Even though the editor divides the book into three sections: Theory, Practice, and History, the sections are not distinct; their subjects cross, intersect, and remain in dialogue with one another. In the theory section P. Sterling Stuckey discusses Christianity and the challenge of reading dance hidden within religious contexts. Nadine George comments on the politics of negotiating gender, race, and black-face identities in Vaudeville. Marya McQuirter analyzes the aesthetics of the awkward, and Richard Green demonstrates how Pearl Primus allowed her dancing body to resolve racial dilemmas.
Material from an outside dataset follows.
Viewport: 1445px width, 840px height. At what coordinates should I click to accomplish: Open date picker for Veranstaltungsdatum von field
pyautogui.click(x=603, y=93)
The theory section mutates into a discussion of dance practice. Authors in this section decipher the means and mechanisms of making dances. Their collective writings respond to questions about art production, collaboration, and dissemination. Marcia Heard and Mansa Mussa for example, trace the histories of contemporary African dance through the practices of artists like Chares Moore and Nana Yao Opare Dinizulu. Photographs of bodies in motion provide context for the cultural studies readings. Other essays are more concerned with aesthetics and trends. Sally Banes and John Szwed revisit dance [End Page 161] instruction songs that teach European Americans how to dance to black music while Veta Goler discusses blues aesthetics in Diane McIntyre's lifelong collaboration with jazz artists. The anthology concludes with a history section that excavates information about under-documented African American artists: Asadata Dafora, Margot Webb and Harold Norton, Katherine Dunham, and the New York Negro Ballet.

Manning takes a different approach to social activism within dance. Whereas most critical studies of modern dance focus on primarily white choreographers with a nod towards including African American artists, Manning integrates the histories of black and white dance in modern America. Her carefully crafted writing describes continuity and change in the "staging of blackness and whiteness during the period when the term 'Negro Dance' was in common usage" (xxiv).

Her book discusses some of the same African American artists as the De Frantz volume, however the strength of the writing is the way that it illuminates the complexities of race, culture, and artistic production. Because she includes white (and other) artists, she places the work of the African American artists within a wider social and historical context. Manning thematically groups her material around political approaches to content. For example, the first chapter "Danced Spirituals," describes the work of black and white choreographers who were inspired by African American spirituals. It includes close readings of performances by Edna Guy and Helmsley Winfield as well as Ted Shawn and Helen Tamiris. What is unique about Manning's approach to chronicling these dance works is her consideration of text, venue, audience response, and artistic intent. Her reflection on each of these diverse elements allows her to astutely analyze the political implications of the performances.

The chapter "Dancing Left" is particularly interesting in this respect. During the 1930s, both the Worker's Dance League (a consortium of leftist dancers) and the Federal Theatre Project produced dance projects about the underclass. Only the Federal Theatre Project however, supported African American dance productions. Manning notes that "When African American performers linked dances of the Black Atlantic to dances of social protest, Martin [a New York Times dance critic] and his peers hardly took notice" (101). She then delves into the complexity of shifting racial landscapes by describing a 1991 reconstruction How Long Brethren by African American choreographer Dianne McIntyre. Manning confronts the reader with the irony of having a protest dance by white Jewish choreographer Helen Tamiris' reconstructed 55 years later by a choreographer who would not have been recognized when the dance first created. Through nuanced writings that include multiple critical outlooks, Manning is able to bring politics to dance history.

The two books Modern Dance, Negro Dance by Susan Manning and Dancing Many Drums by Tommy DeFrantz offer alternative perspectives about African American dance in the twentieth century and make strong contributions to academic understandings about how dance speaks to American societies.